I just submitted a patch that I think will fix this issue, by using the recently-added 'default bijector' property of the prior to determine a reasonable constraining transformation to apply:
https://github.com/tensorflow/probability/commit/5e32e08d2ee77047665f5f4cfdabc34a578c80cf
This should be included in tonight's tfp-nightly
package--let me know if it helps with your issue!
Dave
Works like a charm Dave, thank you so much for handling this so quickly!
Hi All,
I have a structural timeseries model, where, for business reasons, I would like to constrain the LinearRegression component to have positive coefficients. I tried to use the weights_prior argument in tfp.sts.LinearRegression to utilize prior distributions with only positive support, like tfd.Exponential() and tfd.HalfNormal():
tfp.sts.LinearRegression(design_matrix, name=name, weights_prior=tfd.Exponential(rate=1.0, validate_args=True))

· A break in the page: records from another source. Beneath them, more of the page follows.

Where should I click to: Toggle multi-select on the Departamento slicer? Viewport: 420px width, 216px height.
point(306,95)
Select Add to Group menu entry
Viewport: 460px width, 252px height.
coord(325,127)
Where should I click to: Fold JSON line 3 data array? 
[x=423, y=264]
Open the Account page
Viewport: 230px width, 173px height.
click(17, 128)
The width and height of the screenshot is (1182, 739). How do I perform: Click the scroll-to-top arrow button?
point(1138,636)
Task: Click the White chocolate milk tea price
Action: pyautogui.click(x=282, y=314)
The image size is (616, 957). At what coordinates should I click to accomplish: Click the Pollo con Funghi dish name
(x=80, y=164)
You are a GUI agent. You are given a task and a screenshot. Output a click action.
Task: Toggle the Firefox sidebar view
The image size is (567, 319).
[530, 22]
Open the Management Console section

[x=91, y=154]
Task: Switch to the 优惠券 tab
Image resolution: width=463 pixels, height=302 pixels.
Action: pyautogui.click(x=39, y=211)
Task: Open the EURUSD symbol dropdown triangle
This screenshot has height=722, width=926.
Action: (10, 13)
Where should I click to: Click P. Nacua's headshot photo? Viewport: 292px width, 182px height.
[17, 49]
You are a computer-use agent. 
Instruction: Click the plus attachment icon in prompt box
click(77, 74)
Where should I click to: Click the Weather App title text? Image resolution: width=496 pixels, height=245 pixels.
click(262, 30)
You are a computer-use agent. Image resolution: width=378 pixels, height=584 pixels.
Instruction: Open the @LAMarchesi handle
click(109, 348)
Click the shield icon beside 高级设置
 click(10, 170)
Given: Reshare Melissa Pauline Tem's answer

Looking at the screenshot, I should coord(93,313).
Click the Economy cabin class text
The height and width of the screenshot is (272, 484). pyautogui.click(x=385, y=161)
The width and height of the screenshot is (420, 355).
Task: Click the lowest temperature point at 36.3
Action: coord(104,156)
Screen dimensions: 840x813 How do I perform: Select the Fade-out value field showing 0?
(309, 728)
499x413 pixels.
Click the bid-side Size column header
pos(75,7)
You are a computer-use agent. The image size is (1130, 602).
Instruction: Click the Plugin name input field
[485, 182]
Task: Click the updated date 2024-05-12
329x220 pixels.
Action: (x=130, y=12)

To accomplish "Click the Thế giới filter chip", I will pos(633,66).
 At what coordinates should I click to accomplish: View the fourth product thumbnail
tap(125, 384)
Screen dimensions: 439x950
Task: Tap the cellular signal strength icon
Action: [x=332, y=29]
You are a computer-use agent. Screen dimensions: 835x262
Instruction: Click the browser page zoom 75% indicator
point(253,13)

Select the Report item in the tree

but this causes the following error:
tensorflow.python.framework.errors_impl.InvalidArgumentError: assertion failed: [Sample must be non-negative.] [Condition x >= 0 did not hold element-wise:] [x (monte_carlo_variational_loss/build_factored_surrogate_posterior_JointDistributionNamed/sample/build_factored_surrogate_posterior_ctrl_static__weights_posterior/sample/Reshape:0) = ] [[0.930389822 -0.337865472]] [[{{node monte_carlo_variational_loss/expectation/ctrl_static_ctrl_static_identityExponential/log_prob/Exponential_2/log_prob/assert_non_negative/assert_less_equal/Assert/AssertGuard/else/_1/Assert}}]] [Op:__inference_train_loop_body_19396]
so somehow, negative samples are generated, despite the positive prior. Am I doing something wrong here?